TASK GOAL: Transcribe all the entries that follow, leaving nothing out.

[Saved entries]
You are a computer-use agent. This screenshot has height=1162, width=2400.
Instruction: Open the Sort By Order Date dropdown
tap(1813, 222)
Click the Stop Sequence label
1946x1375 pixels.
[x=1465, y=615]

ANSWER SPACE:
You are a computer-use agent. This screenshot has height=1162, width=2400.
Instruction: Open the Sort By Order Date dropdown
tap(1813, 222)
Click the Stop Sequence label
1946x1375 pixels.
[x=1465, y=615]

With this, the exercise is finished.